WHAT IS ASKED:
Rewrite the material below, changing "Dashboard" to "Overview" and keeping everything else the same. Leave the pictures out of your answer.
=== RAW DATA ===
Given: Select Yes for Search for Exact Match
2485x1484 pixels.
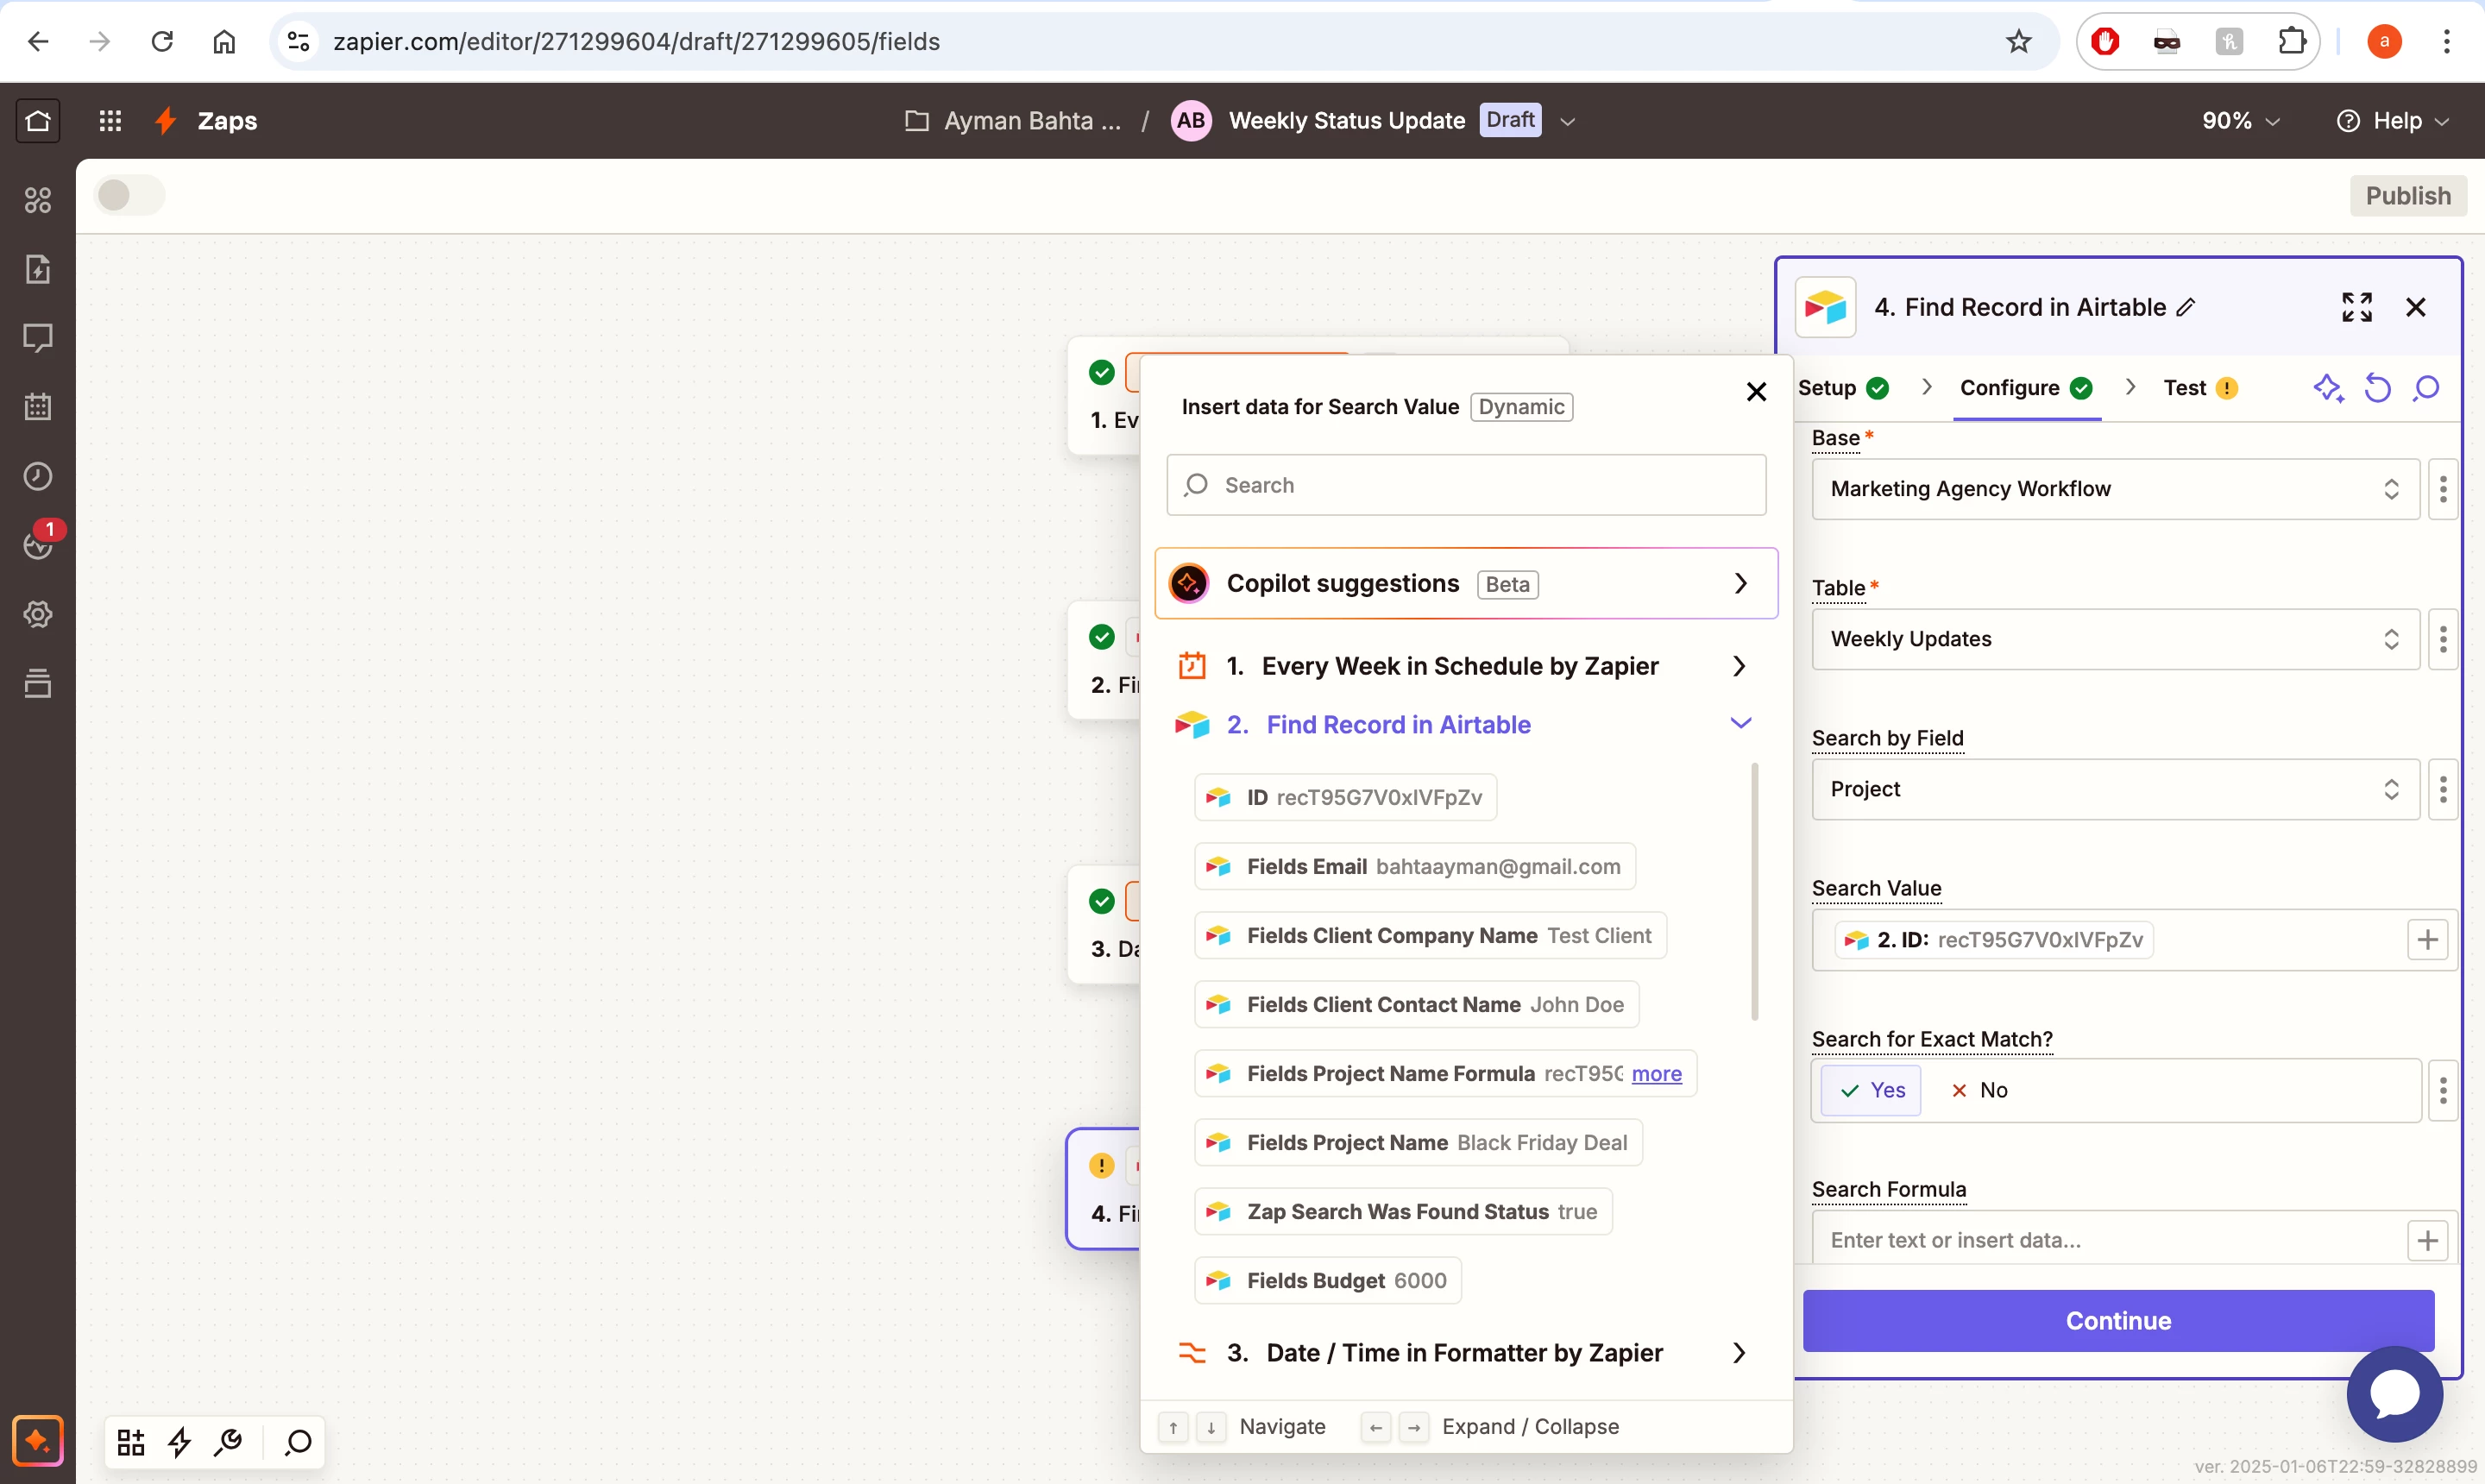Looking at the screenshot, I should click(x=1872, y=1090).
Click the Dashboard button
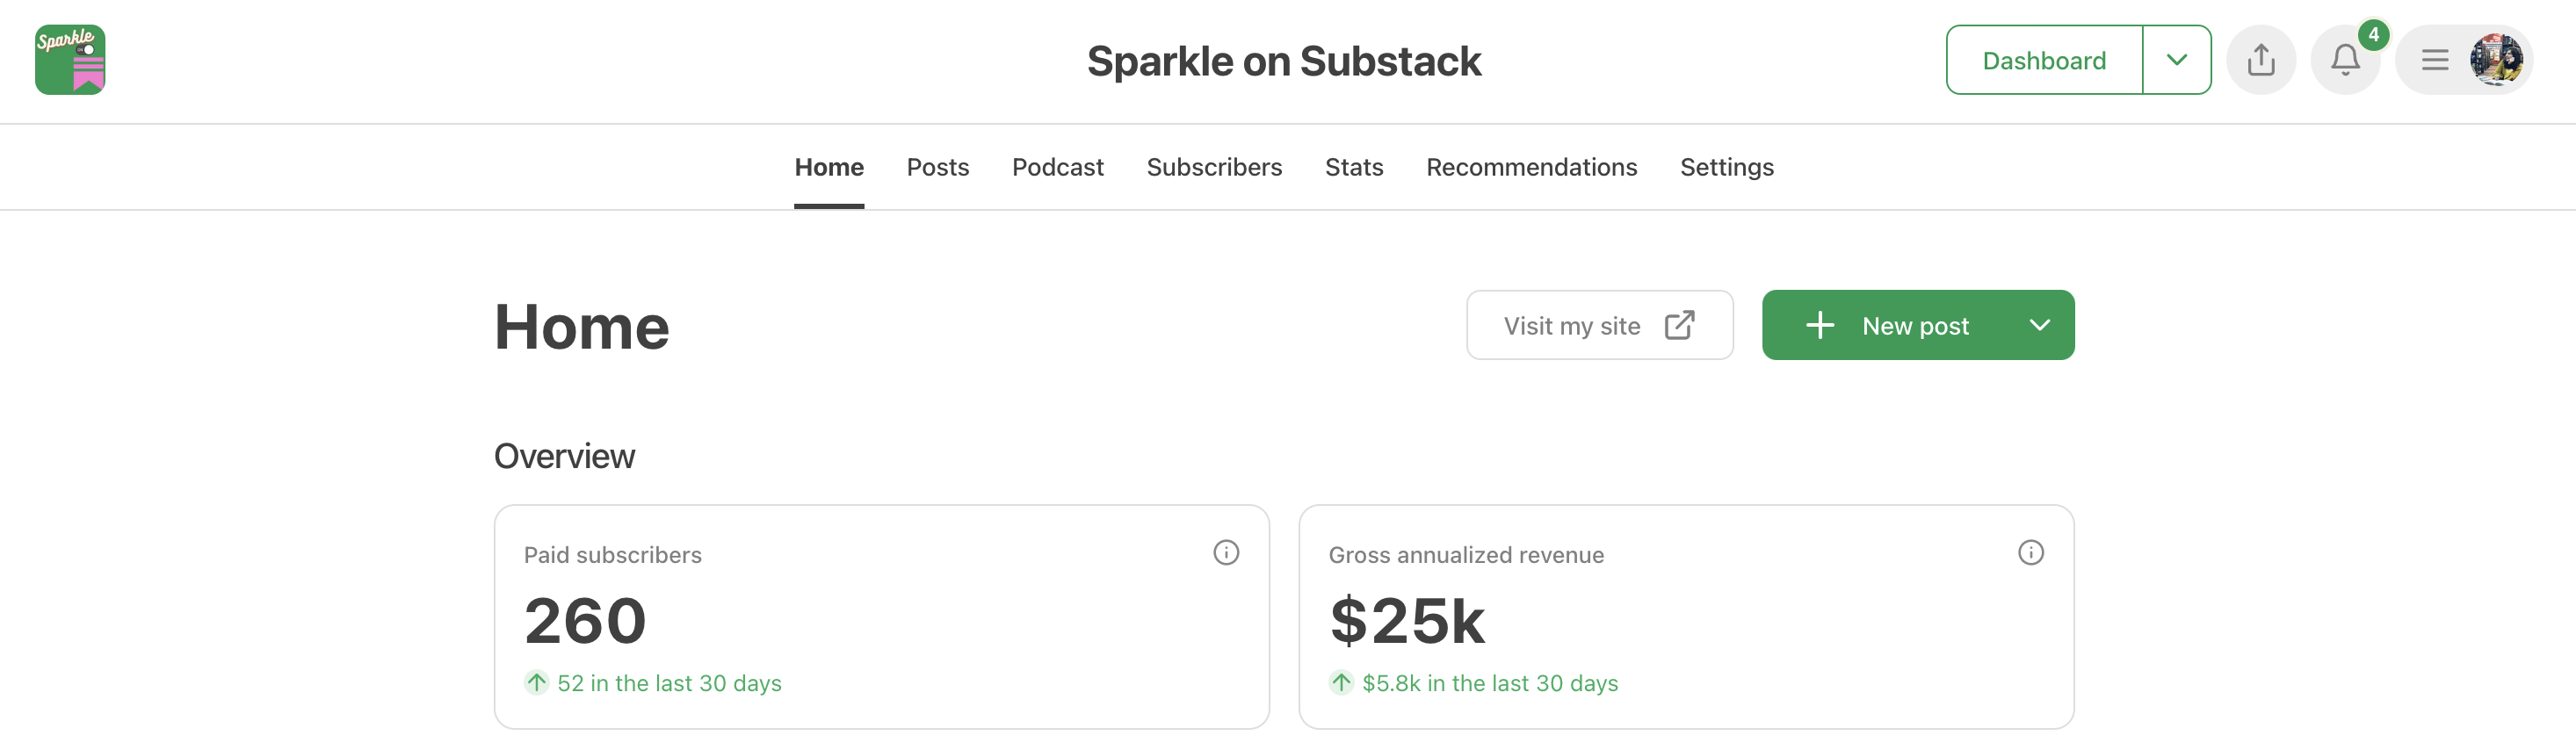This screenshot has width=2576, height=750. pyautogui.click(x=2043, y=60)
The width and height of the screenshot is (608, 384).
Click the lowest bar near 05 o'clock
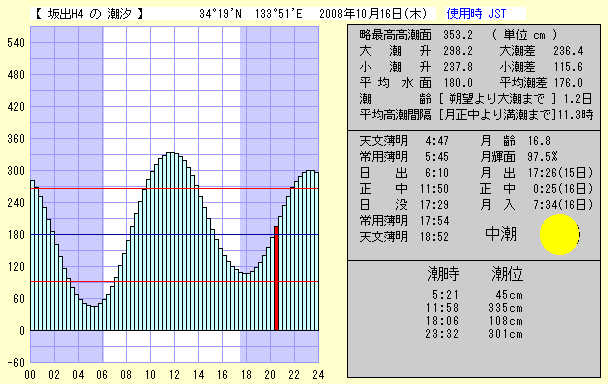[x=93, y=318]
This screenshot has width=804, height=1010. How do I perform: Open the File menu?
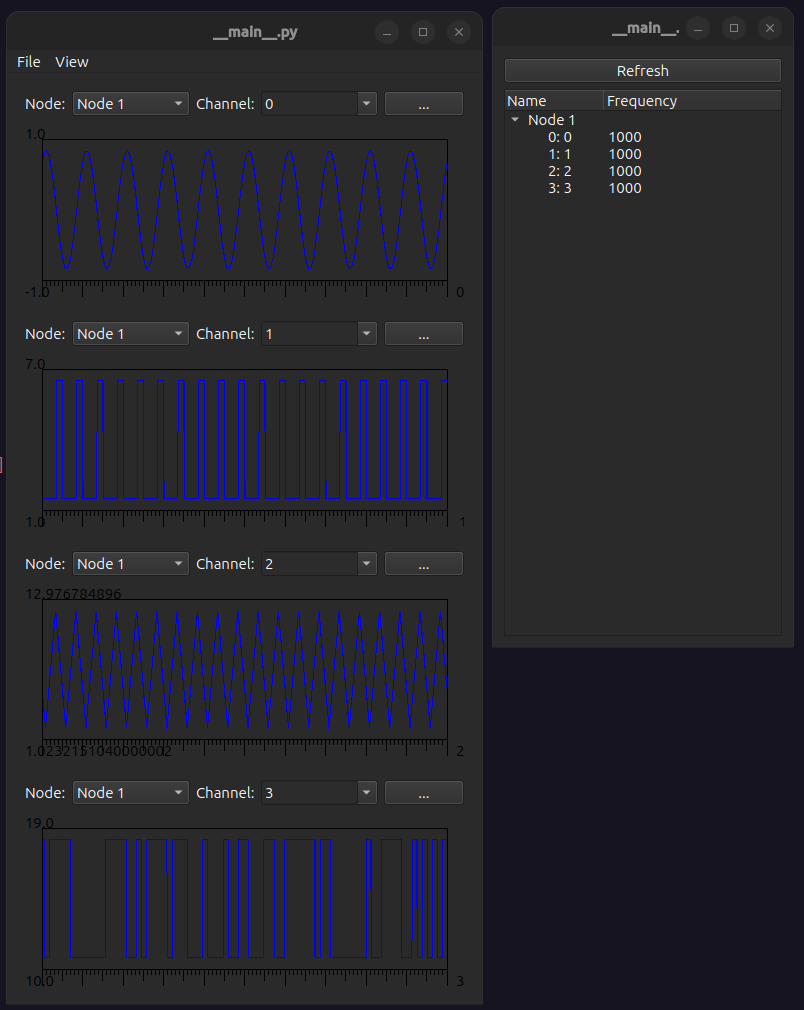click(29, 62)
===
FULL RESPONSE:
Given: Select Yes for Search for Exact Match
2485x1484 pixels.
Looking at the screenshot, I should click(x=1872, y=1090).
Click the Overview button
This screenshot has width=2576, height=750. pyautogui.click(x=2043, y=60)
The width and height of the screenshot is (608, 384).
Click the lowest bar near 05 o'clock
[x=93, y=318]
This screenshot has width=804, height=1010. How do I perform: Open the File menu?
click(29, 62)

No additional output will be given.